# DATA SUPPLIED
┌──

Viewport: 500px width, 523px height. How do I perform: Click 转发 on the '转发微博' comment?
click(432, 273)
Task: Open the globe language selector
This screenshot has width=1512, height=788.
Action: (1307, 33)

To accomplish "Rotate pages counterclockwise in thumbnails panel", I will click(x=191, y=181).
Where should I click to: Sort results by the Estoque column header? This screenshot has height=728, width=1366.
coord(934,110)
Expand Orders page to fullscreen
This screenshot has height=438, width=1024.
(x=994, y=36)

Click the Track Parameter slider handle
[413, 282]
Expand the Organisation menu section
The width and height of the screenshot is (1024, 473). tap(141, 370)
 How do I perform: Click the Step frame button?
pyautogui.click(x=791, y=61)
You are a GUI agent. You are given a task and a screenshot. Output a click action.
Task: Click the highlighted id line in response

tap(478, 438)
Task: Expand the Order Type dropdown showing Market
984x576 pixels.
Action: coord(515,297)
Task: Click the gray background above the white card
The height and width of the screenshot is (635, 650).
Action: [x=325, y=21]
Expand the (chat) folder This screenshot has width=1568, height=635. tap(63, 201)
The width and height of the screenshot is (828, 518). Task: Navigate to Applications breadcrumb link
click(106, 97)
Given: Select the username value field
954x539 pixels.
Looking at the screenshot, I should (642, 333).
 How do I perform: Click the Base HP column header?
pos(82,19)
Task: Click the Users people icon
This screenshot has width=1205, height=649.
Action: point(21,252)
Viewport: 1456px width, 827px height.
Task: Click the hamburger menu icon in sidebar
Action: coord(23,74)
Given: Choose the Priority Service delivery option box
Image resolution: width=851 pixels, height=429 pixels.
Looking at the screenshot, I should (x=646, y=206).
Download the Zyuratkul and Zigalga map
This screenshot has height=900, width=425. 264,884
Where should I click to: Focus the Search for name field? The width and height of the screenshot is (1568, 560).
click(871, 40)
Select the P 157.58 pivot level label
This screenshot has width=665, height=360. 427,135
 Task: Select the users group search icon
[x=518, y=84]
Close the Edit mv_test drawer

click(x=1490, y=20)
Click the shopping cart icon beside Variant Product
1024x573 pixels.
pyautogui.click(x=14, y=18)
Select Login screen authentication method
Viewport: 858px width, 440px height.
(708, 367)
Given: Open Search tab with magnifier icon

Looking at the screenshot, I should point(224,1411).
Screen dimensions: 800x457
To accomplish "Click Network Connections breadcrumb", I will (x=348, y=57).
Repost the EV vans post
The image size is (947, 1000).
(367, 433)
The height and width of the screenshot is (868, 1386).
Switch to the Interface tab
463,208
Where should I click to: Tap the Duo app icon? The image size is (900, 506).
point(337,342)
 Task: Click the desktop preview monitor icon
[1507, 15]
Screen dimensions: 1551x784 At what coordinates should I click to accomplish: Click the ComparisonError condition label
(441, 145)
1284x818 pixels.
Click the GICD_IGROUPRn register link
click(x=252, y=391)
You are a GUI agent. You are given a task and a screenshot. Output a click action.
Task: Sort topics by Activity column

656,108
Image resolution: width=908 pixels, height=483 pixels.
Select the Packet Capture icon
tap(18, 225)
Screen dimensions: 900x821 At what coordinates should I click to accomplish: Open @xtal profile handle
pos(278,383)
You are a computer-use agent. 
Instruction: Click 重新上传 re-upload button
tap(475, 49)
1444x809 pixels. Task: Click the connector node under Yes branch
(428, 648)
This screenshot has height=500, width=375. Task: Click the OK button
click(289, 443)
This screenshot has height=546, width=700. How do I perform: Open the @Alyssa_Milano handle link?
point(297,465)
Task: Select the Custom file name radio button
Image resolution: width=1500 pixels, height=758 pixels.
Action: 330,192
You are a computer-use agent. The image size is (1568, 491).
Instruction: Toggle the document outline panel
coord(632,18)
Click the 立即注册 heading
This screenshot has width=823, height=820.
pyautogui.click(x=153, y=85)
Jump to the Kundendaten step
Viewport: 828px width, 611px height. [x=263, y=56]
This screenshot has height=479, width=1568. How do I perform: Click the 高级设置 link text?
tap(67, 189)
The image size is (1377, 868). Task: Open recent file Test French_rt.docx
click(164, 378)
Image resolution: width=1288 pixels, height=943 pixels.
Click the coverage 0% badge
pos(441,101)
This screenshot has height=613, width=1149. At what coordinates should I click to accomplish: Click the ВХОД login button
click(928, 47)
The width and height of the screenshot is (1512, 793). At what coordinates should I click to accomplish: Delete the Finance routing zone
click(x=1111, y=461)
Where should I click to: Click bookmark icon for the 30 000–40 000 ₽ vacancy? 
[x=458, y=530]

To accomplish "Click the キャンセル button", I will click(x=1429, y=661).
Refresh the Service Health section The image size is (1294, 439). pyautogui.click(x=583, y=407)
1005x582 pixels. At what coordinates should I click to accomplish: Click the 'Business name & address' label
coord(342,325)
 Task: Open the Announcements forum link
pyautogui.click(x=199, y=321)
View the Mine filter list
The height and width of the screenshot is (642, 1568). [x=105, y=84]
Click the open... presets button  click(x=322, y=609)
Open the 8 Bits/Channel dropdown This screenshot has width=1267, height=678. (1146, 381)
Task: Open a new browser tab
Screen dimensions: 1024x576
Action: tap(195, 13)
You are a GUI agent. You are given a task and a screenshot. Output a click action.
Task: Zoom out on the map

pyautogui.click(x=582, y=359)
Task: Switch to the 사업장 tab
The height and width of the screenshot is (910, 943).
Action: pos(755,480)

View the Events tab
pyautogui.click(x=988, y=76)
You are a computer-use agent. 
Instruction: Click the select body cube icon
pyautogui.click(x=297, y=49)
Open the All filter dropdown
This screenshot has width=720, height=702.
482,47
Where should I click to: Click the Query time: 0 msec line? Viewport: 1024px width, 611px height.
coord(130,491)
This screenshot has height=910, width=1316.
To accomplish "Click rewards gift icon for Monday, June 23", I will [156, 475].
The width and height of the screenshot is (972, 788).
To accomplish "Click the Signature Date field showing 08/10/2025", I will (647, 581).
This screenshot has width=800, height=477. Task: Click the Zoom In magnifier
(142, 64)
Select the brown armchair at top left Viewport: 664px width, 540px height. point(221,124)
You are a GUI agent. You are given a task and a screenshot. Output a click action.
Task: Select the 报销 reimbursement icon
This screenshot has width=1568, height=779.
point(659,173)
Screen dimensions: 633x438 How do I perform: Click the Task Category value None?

└──

# WORK REQUEST
Filter the entries and keep only the lines holding "showing".

# TASK ANSWER
Task: Expand the Order Type dropdown showing Market
To accomplish "Click the Signature Date field showing 08/10/2025", I will (647, 581).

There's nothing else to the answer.